Chris Christean, Plant Manager, Ironhouse Sanitary District

There’s hardly anything in wastewater treatment that Chris Christean hasn’t done. 

“I started as a college student cleaning sludge beds as a part-time job,” he says. “The operators in Turlock convinced me to get into the industry. I picked up a couple of books and studied the profession, then joined the staff at Patterson as an operator-in-training.” 

Later, he became chief plant operator at Patterson, an operator in Manteca, started up an MBR facility in Modesto as operations supervisor, and ultimately became operations supervisor, interim operations superintendent, and planmanager at Ironhouse. 

This depth of experience has paid dividends for the utilities he’s served. 

“He uses his wealth of experience and expertise to develop effective maintenance programs and operating strategies that protect the District’s assets, save ratepayer funds and ensure the excellent quality of the final effluent,” wrote his award nominators.  

“He has a dynamic leadership style (that is) effective because it is not about (his) personal gain, but about the needs of the organization including the District’s staff, Board members and ratepayers.” 

His efforts and ideas have also saved the utility money. By combining three previous positions into the plant manager’s responsibility, contracting out laboratory services, negotiating with equipment suppliers, and spearheading the construction and automation of recycled water filling stations around the district, his efforts have saved several hundreds of thousands of dollars. 

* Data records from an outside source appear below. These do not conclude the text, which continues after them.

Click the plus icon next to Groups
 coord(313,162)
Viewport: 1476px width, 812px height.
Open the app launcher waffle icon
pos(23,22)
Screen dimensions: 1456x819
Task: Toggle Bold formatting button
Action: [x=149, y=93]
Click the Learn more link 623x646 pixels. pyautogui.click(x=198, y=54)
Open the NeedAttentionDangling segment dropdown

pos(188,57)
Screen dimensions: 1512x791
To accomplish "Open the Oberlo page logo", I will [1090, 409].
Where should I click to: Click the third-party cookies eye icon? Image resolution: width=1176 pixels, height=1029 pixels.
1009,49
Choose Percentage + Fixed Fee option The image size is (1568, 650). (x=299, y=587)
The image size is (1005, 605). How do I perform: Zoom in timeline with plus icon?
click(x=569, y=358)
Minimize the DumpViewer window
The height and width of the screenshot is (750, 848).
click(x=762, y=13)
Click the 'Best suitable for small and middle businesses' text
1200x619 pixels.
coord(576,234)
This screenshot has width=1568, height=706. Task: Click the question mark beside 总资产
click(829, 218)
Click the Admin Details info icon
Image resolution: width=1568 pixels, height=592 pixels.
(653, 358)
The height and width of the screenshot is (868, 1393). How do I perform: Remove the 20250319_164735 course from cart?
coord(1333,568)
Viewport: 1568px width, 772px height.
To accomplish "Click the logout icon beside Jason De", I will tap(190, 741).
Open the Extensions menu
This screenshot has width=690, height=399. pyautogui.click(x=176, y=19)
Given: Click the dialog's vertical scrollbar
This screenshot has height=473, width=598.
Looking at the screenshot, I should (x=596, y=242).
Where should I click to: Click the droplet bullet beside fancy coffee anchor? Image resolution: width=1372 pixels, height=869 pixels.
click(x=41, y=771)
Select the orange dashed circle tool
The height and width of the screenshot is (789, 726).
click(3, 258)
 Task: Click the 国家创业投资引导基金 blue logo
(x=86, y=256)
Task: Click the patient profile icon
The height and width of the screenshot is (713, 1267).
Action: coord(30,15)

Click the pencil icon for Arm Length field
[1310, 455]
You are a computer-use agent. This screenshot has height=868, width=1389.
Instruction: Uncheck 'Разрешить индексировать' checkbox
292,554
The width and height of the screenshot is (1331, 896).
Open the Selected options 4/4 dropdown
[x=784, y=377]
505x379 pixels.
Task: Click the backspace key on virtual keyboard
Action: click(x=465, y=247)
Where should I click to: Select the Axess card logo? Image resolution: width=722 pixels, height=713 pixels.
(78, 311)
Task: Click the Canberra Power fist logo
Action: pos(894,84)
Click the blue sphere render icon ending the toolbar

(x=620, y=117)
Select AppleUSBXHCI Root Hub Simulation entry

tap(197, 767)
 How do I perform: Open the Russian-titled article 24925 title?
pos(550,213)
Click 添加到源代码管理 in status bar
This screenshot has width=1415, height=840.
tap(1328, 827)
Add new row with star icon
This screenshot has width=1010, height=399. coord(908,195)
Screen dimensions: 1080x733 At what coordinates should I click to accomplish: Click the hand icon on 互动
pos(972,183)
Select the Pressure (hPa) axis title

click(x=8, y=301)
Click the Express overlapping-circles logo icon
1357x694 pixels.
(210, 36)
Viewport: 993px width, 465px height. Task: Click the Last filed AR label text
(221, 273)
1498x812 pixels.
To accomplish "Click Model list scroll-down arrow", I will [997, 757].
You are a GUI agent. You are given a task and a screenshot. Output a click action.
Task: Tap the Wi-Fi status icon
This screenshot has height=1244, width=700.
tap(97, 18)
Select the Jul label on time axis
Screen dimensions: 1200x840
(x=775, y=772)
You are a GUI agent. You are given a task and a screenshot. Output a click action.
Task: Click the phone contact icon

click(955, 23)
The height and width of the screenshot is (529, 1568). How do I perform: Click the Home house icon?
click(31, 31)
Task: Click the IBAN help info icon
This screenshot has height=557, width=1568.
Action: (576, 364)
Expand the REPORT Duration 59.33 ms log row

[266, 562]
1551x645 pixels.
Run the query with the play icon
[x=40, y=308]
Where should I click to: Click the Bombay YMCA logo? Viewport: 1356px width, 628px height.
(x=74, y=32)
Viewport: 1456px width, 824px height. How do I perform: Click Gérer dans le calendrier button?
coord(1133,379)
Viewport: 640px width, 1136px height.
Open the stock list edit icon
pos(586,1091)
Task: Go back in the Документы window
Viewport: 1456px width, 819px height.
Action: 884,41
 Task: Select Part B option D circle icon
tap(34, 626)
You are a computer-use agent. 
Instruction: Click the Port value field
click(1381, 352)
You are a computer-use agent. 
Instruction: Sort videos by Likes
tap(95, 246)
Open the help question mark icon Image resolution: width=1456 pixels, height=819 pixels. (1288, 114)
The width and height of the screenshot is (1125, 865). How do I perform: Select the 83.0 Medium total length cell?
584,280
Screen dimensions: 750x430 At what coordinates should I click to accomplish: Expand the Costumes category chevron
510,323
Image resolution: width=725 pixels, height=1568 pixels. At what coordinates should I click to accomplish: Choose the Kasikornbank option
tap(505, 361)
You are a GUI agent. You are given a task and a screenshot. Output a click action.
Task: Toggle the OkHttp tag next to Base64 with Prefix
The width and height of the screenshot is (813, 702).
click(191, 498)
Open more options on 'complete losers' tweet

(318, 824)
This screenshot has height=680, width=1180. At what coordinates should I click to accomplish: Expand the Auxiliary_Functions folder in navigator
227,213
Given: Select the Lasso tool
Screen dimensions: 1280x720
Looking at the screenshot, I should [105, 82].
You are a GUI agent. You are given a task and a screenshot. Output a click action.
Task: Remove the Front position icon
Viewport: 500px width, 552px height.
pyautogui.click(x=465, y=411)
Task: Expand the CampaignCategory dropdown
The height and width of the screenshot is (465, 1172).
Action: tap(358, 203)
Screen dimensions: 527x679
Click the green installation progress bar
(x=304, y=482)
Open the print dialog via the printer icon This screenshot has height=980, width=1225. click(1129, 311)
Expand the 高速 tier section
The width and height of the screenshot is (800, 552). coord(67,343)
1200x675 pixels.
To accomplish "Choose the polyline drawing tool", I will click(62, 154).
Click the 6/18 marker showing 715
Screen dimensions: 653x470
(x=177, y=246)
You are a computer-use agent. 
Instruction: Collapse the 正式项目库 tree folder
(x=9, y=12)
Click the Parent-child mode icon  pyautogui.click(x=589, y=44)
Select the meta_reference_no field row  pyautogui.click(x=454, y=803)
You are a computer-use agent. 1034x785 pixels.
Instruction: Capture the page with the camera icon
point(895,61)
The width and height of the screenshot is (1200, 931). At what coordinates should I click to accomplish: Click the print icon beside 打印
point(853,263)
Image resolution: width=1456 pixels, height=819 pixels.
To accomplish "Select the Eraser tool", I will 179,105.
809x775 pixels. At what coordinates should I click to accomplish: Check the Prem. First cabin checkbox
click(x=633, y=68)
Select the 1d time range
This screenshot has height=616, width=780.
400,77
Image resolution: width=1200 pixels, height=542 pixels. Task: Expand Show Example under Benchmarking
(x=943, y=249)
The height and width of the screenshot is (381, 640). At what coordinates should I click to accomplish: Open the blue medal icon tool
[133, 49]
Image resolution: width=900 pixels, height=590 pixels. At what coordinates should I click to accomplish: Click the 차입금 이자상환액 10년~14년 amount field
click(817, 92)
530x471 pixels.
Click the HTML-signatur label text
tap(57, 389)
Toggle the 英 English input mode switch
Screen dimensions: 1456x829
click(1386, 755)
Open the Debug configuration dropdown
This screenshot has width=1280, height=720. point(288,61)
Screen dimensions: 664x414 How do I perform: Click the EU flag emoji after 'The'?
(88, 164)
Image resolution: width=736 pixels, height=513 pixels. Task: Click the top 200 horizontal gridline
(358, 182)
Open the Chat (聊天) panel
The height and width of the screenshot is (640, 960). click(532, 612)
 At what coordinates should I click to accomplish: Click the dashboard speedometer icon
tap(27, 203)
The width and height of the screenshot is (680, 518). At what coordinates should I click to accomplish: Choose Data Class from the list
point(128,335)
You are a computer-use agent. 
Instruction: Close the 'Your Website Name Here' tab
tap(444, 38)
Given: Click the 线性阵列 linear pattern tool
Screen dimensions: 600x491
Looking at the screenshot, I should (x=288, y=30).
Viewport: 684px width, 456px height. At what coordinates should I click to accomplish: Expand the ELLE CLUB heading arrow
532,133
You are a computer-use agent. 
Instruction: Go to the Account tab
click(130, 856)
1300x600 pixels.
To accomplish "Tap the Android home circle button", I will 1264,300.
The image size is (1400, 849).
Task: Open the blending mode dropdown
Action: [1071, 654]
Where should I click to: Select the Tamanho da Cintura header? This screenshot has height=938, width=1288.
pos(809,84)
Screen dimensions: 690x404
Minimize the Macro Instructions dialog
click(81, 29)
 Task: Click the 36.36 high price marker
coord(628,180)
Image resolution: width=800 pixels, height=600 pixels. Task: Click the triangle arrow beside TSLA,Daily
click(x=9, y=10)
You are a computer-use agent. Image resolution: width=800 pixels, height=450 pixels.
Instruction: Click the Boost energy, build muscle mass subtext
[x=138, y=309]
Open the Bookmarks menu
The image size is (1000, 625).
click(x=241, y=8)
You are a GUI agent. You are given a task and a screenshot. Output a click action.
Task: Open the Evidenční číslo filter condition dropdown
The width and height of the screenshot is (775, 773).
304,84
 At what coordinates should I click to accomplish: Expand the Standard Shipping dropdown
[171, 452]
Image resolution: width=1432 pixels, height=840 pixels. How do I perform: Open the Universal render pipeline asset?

He’s also credited with leading his facility to numerous plant excellence and operations awards; communicating effectively with staff, board and the community, and participating in a range of CWEA and other activities; 

In his own view, however, he’s proudest of developing an internship program that has successfully led to staffing three of the seven positions at Ironhouse 

“Our biggest challenge,” he says, “is finding and retaining qualified staff. But rather than just  hope and pray, I started an internship program. We created our own OIT program and have trained at least six operators since 2011. Three of them are employed with us today.”  

Having a staff that supports the plant’s agenda and gets behind you is important, he says. “The people you work with, that’s the biggest reward. 

“We’re building a legacy as environmental stewards, so future generations have a safe water environment. Water is life.”